# TO BE DONE:
Rewrite the entries from the line containing "This screenshot has height=952, width=1270." through the last entry, with "checkbox" replaced by "check box" and everything else unchanged. Omit the pictures from your answer.

[Entries from a data source]
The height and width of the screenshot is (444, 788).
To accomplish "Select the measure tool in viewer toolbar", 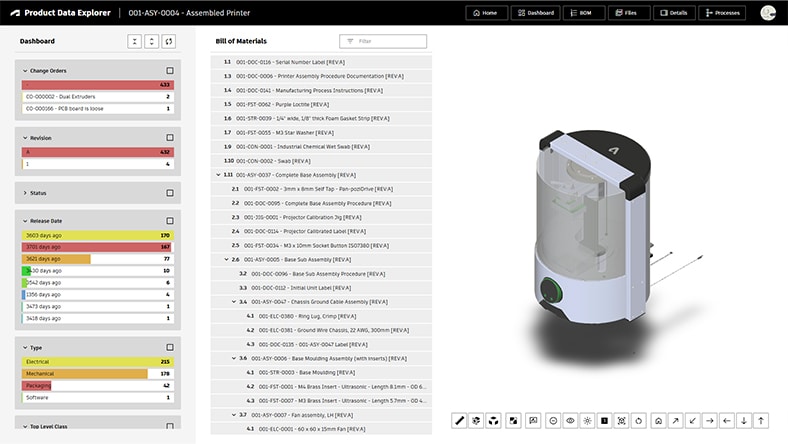I will click(x=461, y=421).
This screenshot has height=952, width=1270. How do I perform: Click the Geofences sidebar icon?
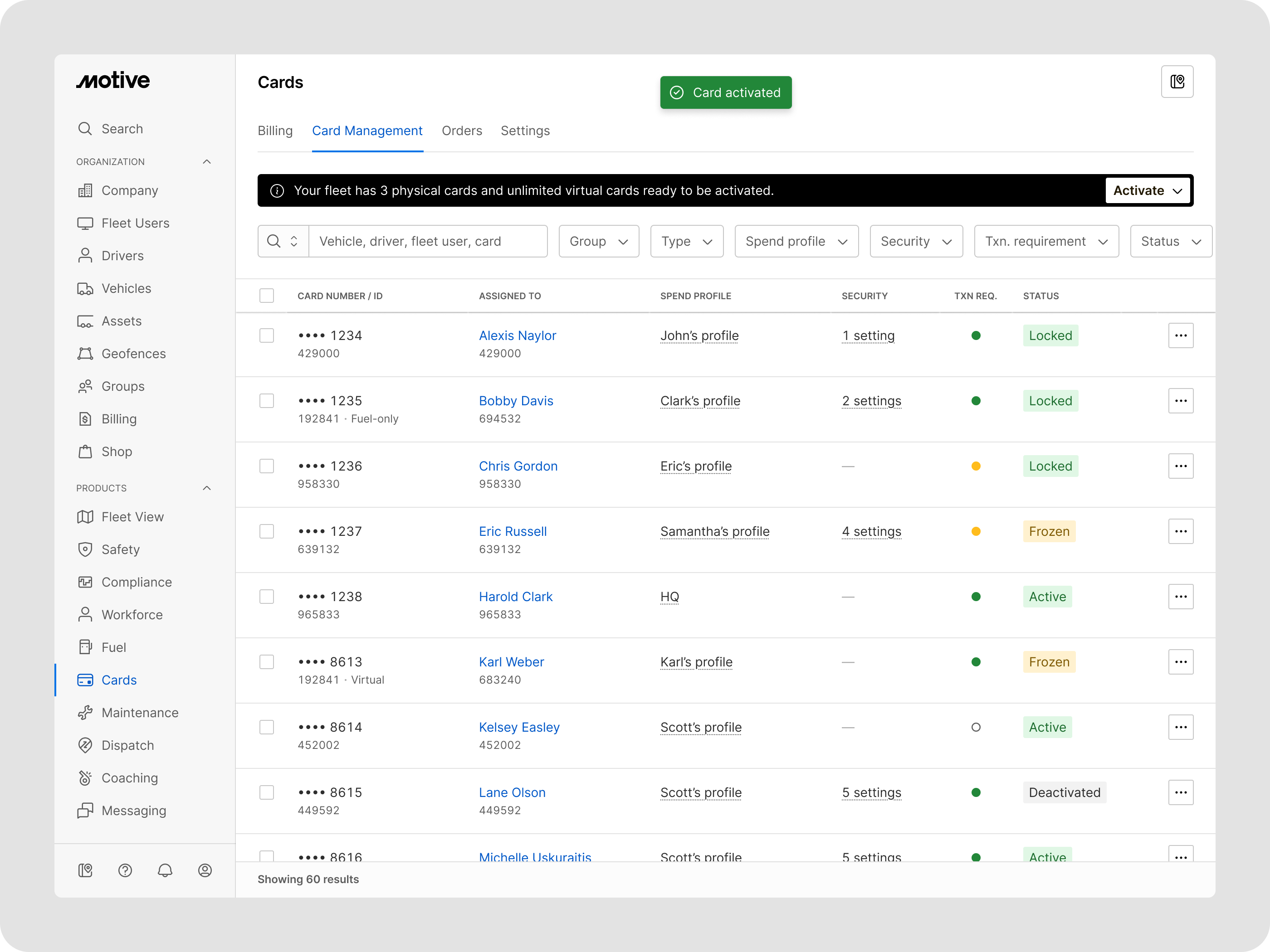pos(85,354)
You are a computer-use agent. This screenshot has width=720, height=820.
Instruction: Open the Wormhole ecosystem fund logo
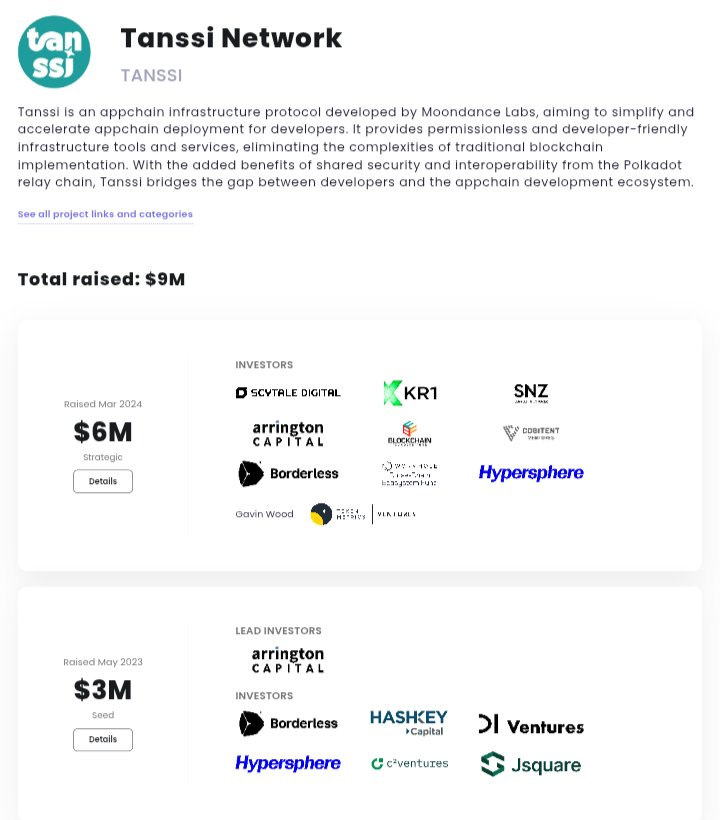410,473
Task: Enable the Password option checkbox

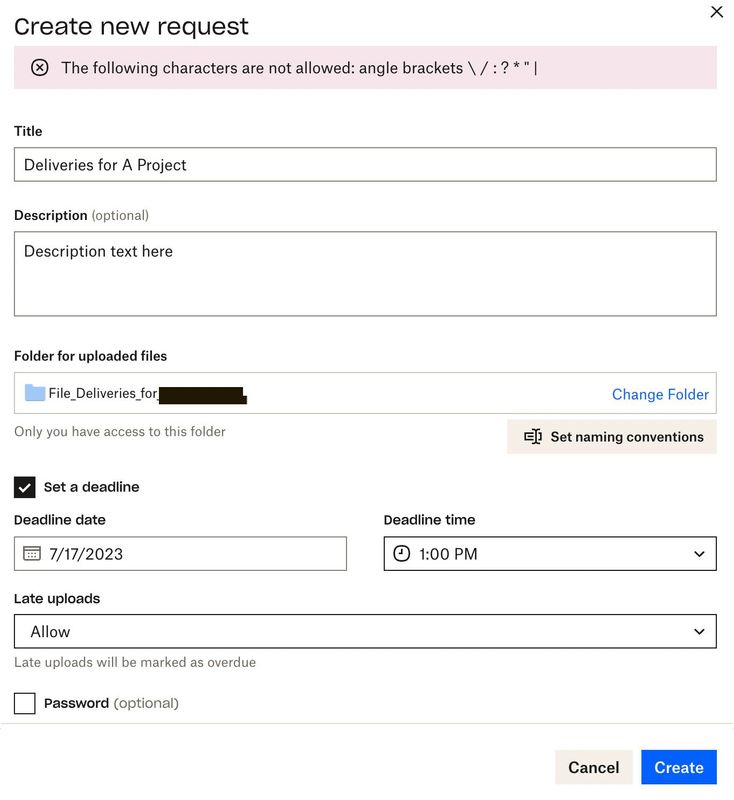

# ANSWER IN FULL:
This screenshot has height=952, width=1270. How do I perform: Click the Geofences sidebar icon?
pos(85,354)
You are a computer-use agent. This screenshot has width=720, height=820.
Instruction: Open the Wormhole ecosystem fund logo
410,473
Task: Enable the Password option check box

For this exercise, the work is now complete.